Katherine Jane Humphries, CBE FBA (born 9 November 1948), is a Fellow of All Souls College, University of Oxford with the Title of Distinction of professor of economic history. Her research interest has been in economic growth and development and the industrial revolution. She is the former president of the Economic History Society and the current vice-president of the Economic History Association.

== Early life ==
Humphries gained her economics degree from Newnham College, Cambridge, in 1970; she went on to Cornell University to do both her masters and then her doctorate which she completed in 1973.

== Career ==
Her professional life began at University of Massachusetts Amherst, first as an assistant professor (1973–1979), then as an associate professor (1979–1980). She was lecturer at the University of Cambridge and later a fellow of Newnham College (1980–1995). In 1993, during her period at Newnham College, Humphries was a visiting fellow at the Centre for Population and Development within Harvard University's School of Public Health.

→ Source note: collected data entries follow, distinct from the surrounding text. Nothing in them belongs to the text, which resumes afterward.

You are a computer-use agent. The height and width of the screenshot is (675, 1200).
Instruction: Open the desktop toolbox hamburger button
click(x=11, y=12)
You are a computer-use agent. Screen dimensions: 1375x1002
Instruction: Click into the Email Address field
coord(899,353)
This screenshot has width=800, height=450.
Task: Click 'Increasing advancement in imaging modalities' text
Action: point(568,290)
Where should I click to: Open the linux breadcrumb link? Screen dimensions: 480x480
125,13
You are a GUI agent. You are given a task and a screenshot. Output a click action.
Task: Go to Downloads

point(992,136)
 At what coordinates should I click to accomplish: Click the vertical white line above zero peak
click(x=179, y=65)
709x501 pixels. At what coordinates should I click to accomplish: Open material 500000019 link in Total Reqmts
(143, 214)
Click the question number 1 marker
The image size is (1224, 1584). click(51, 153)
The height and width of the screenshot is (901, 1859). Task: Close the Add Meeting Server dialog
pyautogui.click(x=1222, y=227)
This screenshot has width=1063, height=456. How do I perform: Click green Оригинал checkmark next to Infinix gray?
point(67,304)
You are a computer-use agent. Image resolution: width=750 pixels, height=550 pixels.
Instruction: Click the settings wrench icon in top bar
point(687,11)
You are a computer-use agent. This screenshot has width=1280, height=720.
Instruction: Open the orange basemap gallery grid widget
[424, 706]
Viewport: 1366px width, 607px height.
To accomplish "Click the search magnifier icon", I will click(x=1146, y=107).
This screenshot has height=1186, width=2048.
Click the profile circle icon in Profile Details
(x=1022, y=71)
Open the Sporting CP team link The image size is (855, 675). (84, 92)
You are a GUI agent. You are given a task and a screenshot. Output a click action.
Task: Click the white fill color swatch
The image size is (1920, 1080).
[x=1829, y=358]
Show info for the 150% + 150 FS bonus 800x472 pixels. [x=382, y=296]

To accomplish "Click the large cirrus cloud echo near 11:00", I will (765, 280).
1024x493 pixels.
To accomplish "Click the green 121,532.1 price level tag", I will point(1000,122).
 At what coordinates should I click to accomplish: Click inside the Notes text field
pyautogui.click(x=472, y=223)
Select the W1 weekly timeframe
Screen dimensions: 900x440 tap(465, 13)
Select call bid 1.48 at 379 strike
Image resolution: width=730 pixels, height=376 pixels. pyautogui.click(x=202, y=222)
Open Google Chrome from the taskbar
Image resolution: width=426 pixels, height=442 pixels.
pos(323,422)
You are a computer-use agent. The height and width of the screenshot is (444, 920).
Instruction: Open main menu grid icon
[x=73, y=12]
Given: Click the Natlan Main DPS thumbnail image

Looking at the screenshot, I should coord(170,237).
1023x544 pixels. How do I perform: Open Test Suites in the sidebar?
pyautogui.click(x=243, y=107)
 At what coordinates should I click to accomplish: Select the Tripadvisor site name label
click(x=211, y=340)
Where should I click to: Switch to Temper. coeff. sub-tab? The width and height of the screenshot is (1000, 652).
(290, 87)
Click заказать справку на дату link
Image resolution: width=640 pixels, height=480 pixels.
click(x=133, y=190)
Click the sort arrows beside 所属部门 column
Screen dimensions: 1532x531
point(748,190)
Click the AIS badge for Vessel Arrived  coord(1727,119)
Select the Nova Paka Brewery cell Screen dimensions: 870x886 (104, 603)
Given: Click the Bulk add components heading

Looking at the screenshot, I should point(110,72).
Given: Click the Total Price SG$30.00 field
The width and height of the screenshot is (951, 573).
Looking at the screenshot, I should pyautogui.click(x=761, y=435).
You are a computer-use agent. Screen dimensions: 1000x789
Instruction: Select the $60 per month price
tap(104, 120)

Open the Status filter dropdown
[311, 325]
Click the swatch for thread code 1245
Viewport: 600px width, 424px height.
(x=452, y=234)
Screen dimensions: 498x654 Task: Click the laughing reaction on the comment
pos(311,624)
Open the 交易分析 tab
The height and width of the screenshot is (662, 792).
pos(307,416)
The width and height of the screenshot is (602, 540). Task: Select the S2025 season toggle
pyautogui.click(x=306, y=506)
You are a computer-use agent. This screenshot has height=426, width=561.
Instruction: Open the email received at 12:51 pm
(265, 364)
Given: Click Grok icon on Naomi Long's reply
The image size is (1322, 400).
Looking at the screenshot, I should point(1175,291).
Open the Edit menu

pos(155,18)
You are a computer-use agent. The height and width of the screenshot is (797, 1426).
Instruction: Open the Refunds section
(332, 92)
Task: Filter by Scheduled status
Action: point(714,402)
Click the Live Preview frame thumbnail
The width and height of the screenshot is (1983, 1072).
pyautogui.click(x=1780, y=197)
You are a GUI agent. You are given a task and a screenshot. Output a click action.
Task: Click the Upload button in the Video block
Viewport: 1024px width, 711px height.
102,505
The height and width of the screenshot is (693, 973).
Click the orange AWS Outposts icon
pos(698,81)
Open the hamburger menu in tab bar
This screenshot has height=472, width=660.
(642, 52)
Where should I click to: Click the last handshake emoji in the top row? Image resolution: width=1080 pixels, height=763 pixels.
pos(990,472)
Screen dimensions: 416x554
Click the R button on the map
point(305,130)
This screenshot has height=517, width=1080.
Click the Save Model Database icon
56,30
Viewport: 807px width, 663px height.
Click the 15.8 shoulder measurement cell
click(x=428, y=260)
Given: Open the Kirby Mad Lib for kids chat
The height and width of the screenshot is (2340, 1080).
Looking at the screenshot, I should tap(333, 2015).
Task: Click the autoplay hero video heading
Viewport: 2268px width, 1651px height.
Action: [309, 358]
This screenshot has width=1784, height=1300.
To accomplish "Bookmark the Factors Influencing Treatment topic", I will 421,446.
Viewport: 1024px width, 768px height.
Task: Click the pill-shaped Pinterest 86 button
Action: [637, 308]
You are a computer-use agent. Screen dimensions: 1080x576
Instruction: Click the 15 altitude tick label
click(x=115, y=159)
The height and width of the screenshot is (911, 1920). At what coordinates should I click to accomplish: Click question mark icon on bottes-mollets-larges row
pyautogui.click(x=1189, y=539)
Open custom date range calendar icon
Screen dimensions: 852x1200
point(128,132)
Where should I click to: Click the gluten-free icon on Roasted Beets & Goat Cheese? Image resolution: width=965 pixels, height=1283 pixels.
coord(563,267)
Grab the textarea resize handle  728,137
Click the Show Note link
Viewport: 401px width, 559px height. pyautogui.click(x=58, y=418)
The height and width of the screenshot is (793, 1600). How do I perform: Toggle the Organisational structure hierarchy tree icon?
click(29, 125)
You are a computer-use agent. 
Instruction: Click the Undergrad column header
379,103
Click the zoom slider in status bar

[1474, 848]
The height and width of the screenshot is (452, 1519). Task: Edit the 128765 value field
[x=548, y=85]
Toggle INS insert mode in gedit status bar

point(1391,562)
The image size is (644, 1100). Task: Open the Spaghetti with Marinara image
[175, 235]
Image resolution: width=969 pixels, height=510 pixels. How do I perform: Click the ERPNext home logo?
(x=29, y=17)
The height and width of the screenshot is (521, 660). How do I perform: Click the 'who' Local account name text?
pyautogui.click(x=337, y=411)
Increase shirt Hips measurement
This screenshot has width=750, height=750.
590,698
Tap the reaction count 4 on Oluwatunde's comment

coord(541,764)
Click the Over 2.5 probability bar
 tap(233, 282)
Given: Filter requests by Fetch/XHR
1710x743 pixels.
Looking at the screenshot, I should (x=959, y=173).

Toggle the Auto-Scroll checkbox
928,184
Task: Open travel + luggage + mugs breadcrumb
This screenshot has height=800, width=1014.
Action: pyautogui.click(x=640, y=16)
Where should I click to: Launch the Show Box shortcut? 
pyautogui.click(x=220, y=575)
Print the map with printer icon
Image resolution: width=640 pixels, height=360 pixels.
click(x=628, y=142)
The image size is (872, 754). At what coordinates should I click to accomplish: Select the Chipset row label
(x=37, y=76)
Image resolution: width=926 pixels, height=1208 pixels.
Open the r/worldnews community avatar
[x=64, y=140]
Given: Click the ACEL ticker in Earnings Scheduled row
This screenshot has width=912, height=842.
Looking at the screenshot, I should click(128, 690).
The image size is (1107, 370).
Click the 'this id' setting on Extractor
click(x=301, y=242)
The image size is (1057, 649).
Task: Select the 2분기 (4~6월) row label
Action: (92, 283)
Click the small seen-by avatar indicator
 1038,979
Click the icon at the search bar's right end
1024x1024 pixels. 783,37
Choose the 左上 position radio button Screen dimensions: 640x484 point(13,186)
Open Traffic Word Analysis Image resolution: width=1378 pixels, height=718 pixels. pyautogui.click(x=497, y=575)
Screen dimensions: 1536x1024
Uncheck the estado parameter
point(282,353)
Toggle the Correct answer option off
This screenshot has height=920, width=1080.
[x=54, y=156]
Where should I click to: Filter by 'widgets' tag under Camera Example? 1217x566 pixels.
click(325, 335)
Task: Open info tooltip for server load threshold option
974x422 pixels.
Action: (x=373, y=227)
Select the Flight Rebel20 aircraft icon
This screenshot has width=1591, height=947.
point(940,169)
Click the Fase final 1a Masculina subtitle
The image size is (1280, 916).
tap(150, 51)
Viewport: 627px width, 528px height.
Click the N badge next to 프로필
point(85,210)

Humphries returned to Newnham College as reader in economics and economic history in 1995, she then took up a post as reader in economic history and fellow at All Souls College, University of Oxford in 1998. In 2004, she was awarded a Title of Distinction as professor of economic history at All Souls. In 2012, Humphries was elected a Fellow of the British Academy (FBA), the United Kingdom's national academy for the humanities and social sciences. After retiring from Oxford, she became Centennial Professor of Economic History at the London School of Economics in 2018.

== Edited journals ==
Humphries has sat on the editorial boards of a number of peer-reviewed journals. She is currently on the editorial boards of Gender, Work and Organization, and Feminist Economics.

== Honours ==
On 29 January 2016 Humphries received an honorary doctorate from the Faculty of Educational Sciences at Uppsala University, Sweden. In 2018 she received an honorary doctorate from Sheffield University. Her 2019 article 'Unreal Wages? Real Income and Economic Growth in England, 1260-1850', co-authored with Jacob Weisdorf, was awarded the 2019 Royal Economic Society Prize.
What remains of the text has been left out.